Running Anniversary

It has now been one year since I started doing my daily run. It has been quite the experience.
Since I keep track of all my runs electronically, I know that I’ve done 354 hours of running. A year has 8760 hours; if I do the math, I see that I have run for 4% of the last year.
I wish I could say I ran every day, but back in March I got subjected to plantar fasciitis. That took me off for about two weeks where I was forced to endure the torment of bicycling, mostly on a stationary bicycle. During that time, I did try an actual bicycle for the first time in Vancouver. I discovered that bicycling is not as strenuous a workout as with being on a stationary bicycle; on my tour of Stanley Park I could coast. However, when I was going through downtown a van nearly cut me off, so it has soured my opinion of bicycling in this town.
Right now I am at 147 days of running in a row, when I previously has a maximum of 216. So my current goal is to at least beat that. (Two thirds of the way there!) But really, I’m trying to run for as long as possible.
I started with doing 5km and then increasing by 10% each week. After I got to 13km, I started just increasing the distance on my Sunday runs, and dropping back to 8-10km on the other ones. This culminated when I had enough distance to do a marathon. I did that the fastest I have ever done. But it doesn’t feel like it really counts as a marathon when I haven’t been doing it with hundreds of other people and aid stations. I would have tried to do the Vancouver one, but that was at the height of my injury; not advisable. (But I stilI had to check with my physical therapist. He told me the obvious answer of “No”.)
After the injury a similar pattern happened again. But this time I had a different goal. Instead of trying to do a speedy distance, I made a goal of going up the mountains of North Vancouver. So four weeks ago, I was finally able to run from downtown Vancouver and up to the top of the Grouse Mountain, also known as the “Grouse Grind”. It’s motto is “Mother Nature’s Stairmaster”.
It is a beautiful route. I go through the Capilano River Valley, which is a rainforest filled with rolling hills.
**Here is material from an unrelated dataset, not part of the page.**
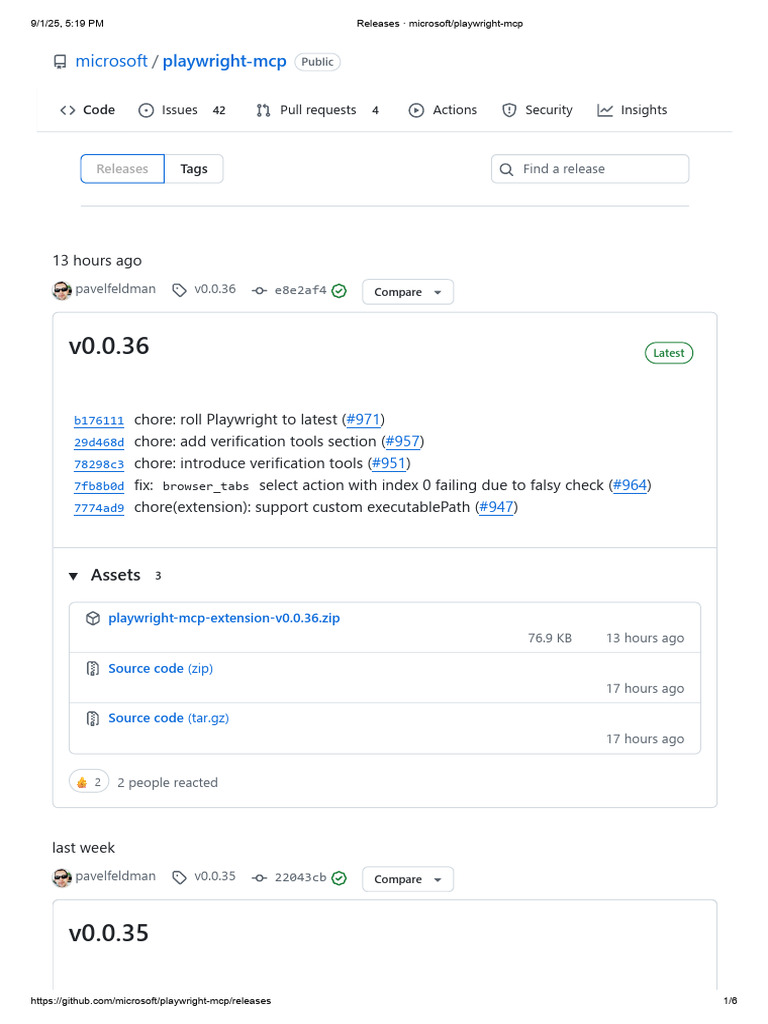
Task: Open commit e8e2af4 link
Action: [300, 291]
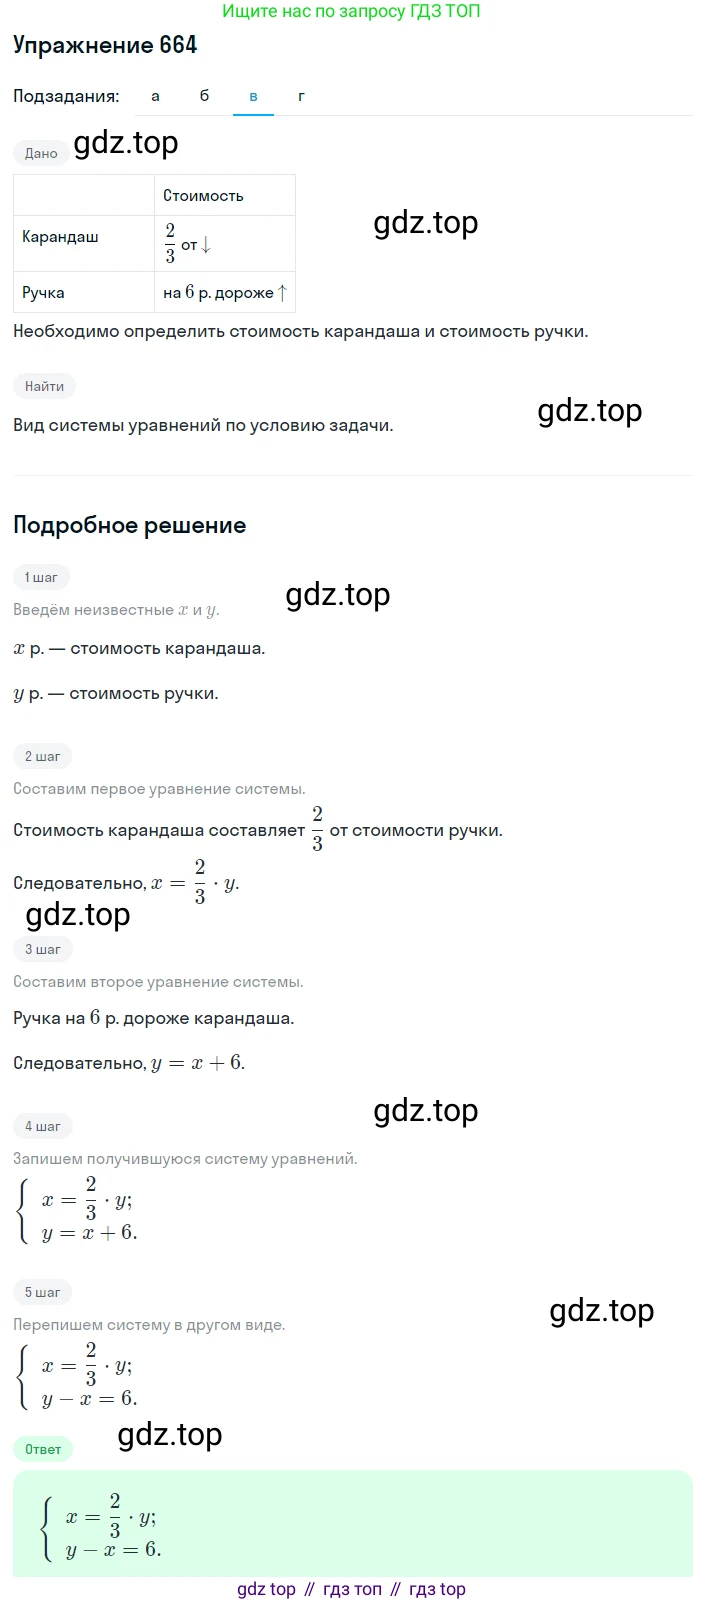
Task: Click the green 'Ответ' badge
Action: tap(43, 1449)
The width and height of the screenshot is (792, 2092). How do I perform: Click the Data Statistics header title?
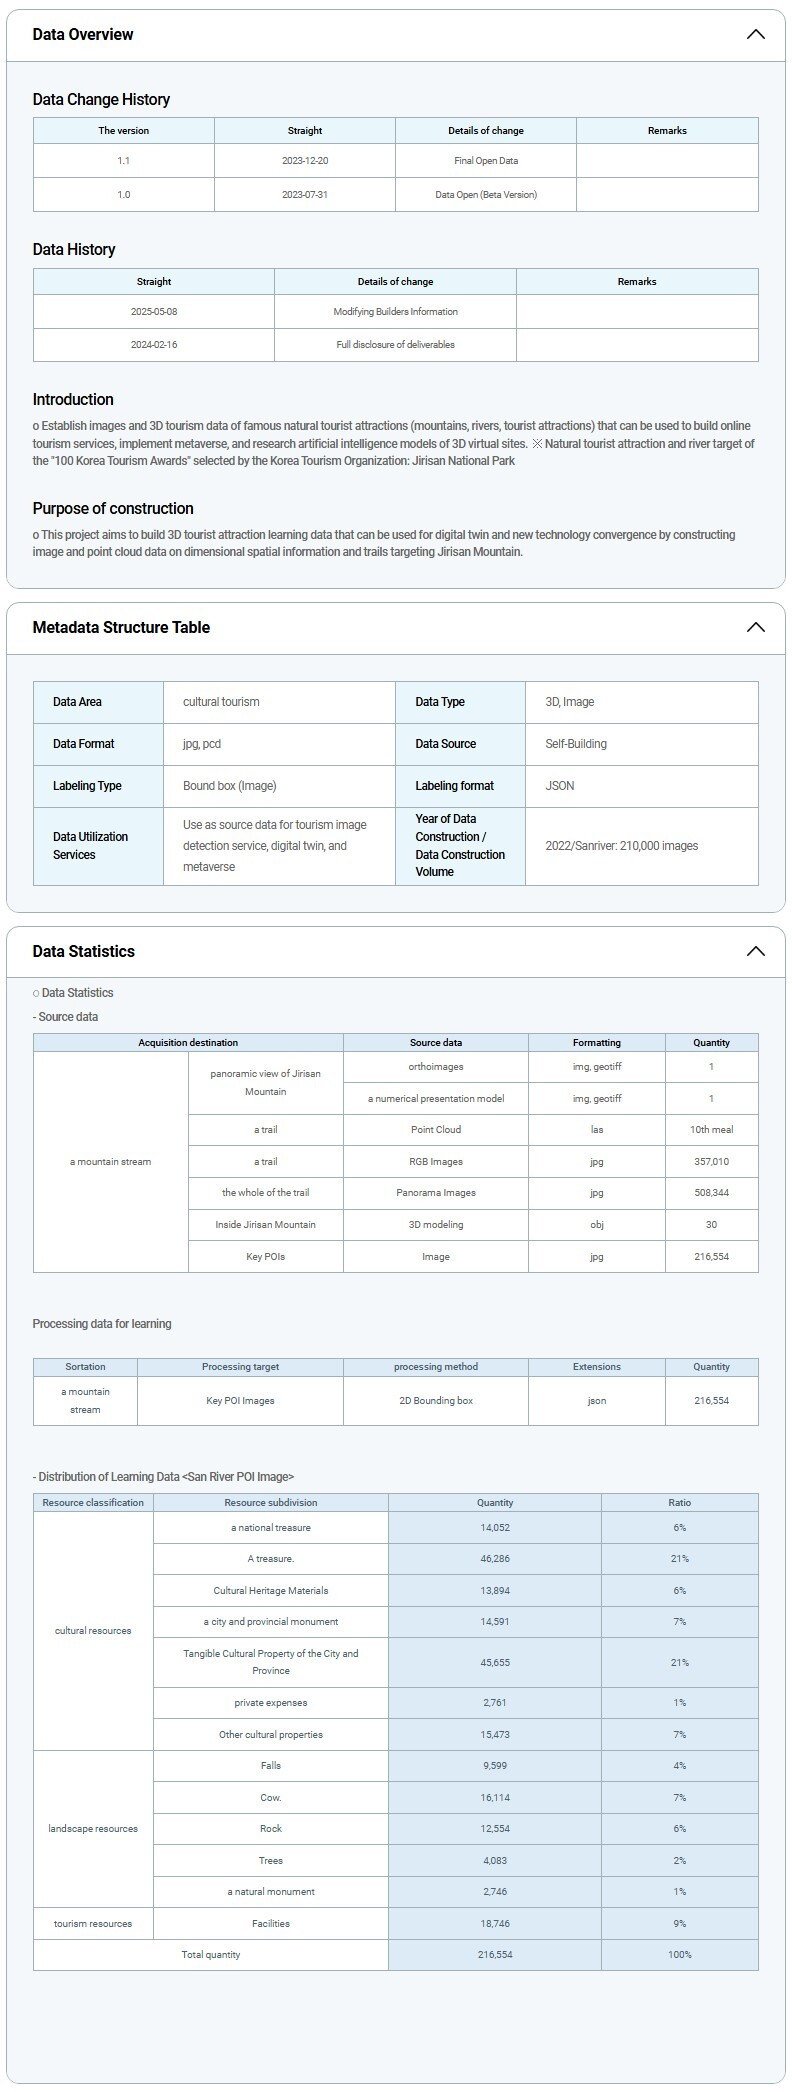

At the top of it is the Cleveland dam where I get a good look at the height of the entire Grind. Then up the road called Nancy Greene Way to the base of the Grind. Then it is up that trail which is more of a staircase than anything else. You can feel your ears pop as you do the climb.
It was surprisingly crowded. I was passing people the entire way. Fortunately for my ego, no one passed me. I got to the top in 48 minutes.
I hung out there for a bit of time, getting more water and taking in the view. Then it was time to move along. The Grouse Grind only allows you to go up. To get back down, most people take the gondola. I took the other option: The BCMI trail. It is less staircasey, but still a steep drop. It was slow to go down though, but downhill is always slower; you have to control your speed and it is harder on your knees. I could see getting injured very easily there. It took me about an hour and ten minutes to get to the bottom. Three people, all walking, passed me on the way. One of them admitted he does the trail down a couple of times a week for the last thirty years. So I don’t feel that bad.
Once I got back to Nancy Greene way, I ran like I was flying. The BCMI trail had given me a break, but still kept my legs active. There was no way I was making up the time though. My final pace was 8:18 per km. On flat trails it is usually around 4:55 per km. 34km in 4:42:18: A slow speed, but I got from about sea level to 1090 meters above. I feel it was an accomplishment.
Since then I’ve rejoined the Running Room for their Sunday morning runs. It’s nice to join a group again, and the distances are comparable.
Recently the air has been against me. The forest fires are causing smoky air to descend on Vancouver. For three days, I decided to take care of my health and not run outside when the air quality is really bad. That left my only option to use a treadmill (hereafter known as the “Dreadmill”. They are incredibly boring. Listening to music helps, but it is still a task. That may be partly my fault; if I get bored, I tend to raise the speed. So by the end, it is painfully fast.
If I keep on track with my normal schedule, August will be the month that I’ve run the furthest. Ever. I’ll be over 460km.